We went to India to be with good friends, but we were also lucky to be able to be together for a special reason: our friend’s wedding.
While in India, we also inadvertently crashed another wedding celebration while we there. In my friend’s father’s village in Gujarat, there was another wedding taking place. This time it was the Puja Ganesh ceremony, a ceremony that takes place (sometimes several days) before the wedding. There were several hundred people at this ceremony and the food was also plentiful as seen below. The interesting part about this event, which I couldn’t photograph, were that there were hundreds of women sitting under this tent, at long tables facing each other, with a middle runway path for the servers to come through and give you food. The men had eaten before us, and I sat facing some women probably wondering what was so interesting about the food that I had to take a picture of it.
There were several types of beans and lentils, papadum, sweet potato bhaji, eggplant, and perhaps my favorite – a silver-wrapped cashew (kaju) sweet with fig filling. Yum!
Mehendi or Mendhi ceremony
Two days before the wedding ceremony, we went to the bride’s house where they were having the Mendhi ceremony. Mendhi was applied to members of the bridal party and family’s hands. On the bride, it was applied from fingertips to elbows and all over her feet and up to her calves.
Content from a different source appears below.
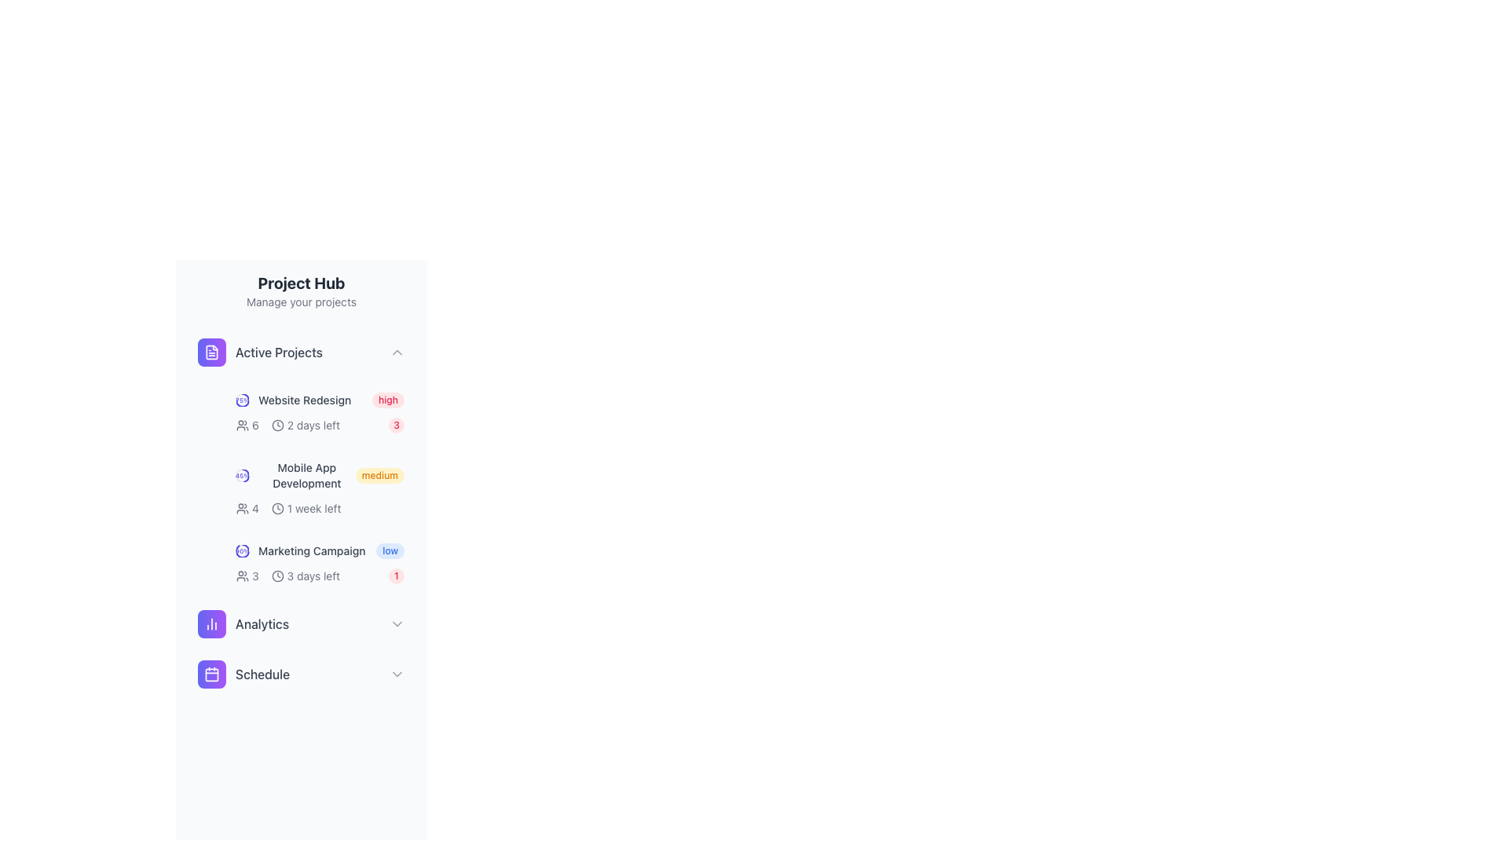 This screenshot has width=1508, height=848. What do you see at coordinates (388, 399) in the screenshot?
I see `the small pill-shaped tag labeled 'high' which has a light rose background and darker rose text, indicating priority for the 'Website Redesign' project` at bounding box center [388, 399].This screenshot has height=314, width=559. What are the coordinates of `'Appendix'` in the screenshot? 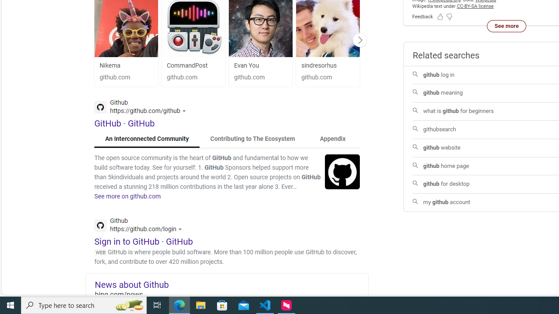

It took 5 hours to do the bride’s mendhi and she was very restless at the end, not being able to rest her arms or legs for fear of smudging the intricate designs. Can you blame her? Her husband’s name is “hidden” in the mendhi somewhere and it is his job to find it afterward.
I did the mendhi, too, and I loved having mendhi on my hands and the designs that they used. Not only do they apply lemon to it when it’s almost dry to darken the color, but heat plays a factor in how deeply it will stain your hands. My hands took to the mendhi quite well and I could see even a few light remnants of the design until a few days ago.
I had been to a Hindu wedding ceremony before where they explained all of the steps of the ceremony and blessings. This time around, there were no explanations and it seemed like an intimate affair between the bride, groom, their bridal party and another 500 people watching in the background and eating the food being brought around. The first Hindu wedding I had been to, I was shocked to see people getting up during the ceremony and EATING! But it’s normal and sometimes absolutely necessary since they can be very long.
Here’s a picture of the altar where they would get married later. If you’re going to be a guest at an Indian wedding, I recommend reading about the Hindu wedding traditions in case they are not explaining the rituals. S had some help from some of our friends there and I relaxed and watched.
Our friend, who normally is very beautiful, was stunningly beautiful as a bride. Don’t you agree? She answered the door in the hotel room, fully dressed, and I about had a heart attack at her transformation. I love how the massive amounts of details in her dress – from the head covering to her bindi, the numerous bangles to all of the mendhi on her hands and feet, her nose ring, her jewelry. She was gorgeous.
After the ceremony, then the real feasting began. In an area near to the sitting area, it seemed like a huge fair of food, with booths set up for each specific type.
The Indian Chinese food I mentioned in Desi Chinese, Ice Cream, Dabeli and Other Street Food was present, as well as Italian which is quite trendy (and expensive) in India. I steered clear since I was still ready to gorge myself on Indian food. There was a Jain booth with specially prepared foods, as well as my two favorite booths:
Fresh naan and rotis.
Fresh dosas being made on the spot. The dosa is perhaps my favorite new discovery and I loved eating them for breakfast.
Paan or pan is something eaten to freshen one’s breath and is commonly served at weddings. At the first wedding we went to, I was served a little packet of a fresh green leaf wrapped up and inside was a mixture of coconut, spices and candied/preserved fruit, closed with a toothpick and had a maraschino cherry stuck on top.
I had to spit it out.
See, I told you there might be something I didn’t like in India! It might have been those flavor combinations or that particular one, but I felt myself getting sick. Maybe next time. Aesthetically, I love looking at the pan stands and all the colors. Pan can also be bought dried and sometimes people mix it with tobacco or even coke (and not the soda). Oral cancer is unfortunately a problem in India and I can testify seeing as how much I saw men chewing and spitting it!
But aren’t the colors pretty?
Have you been to a Hindu wedding ceremony? Any experiences to share?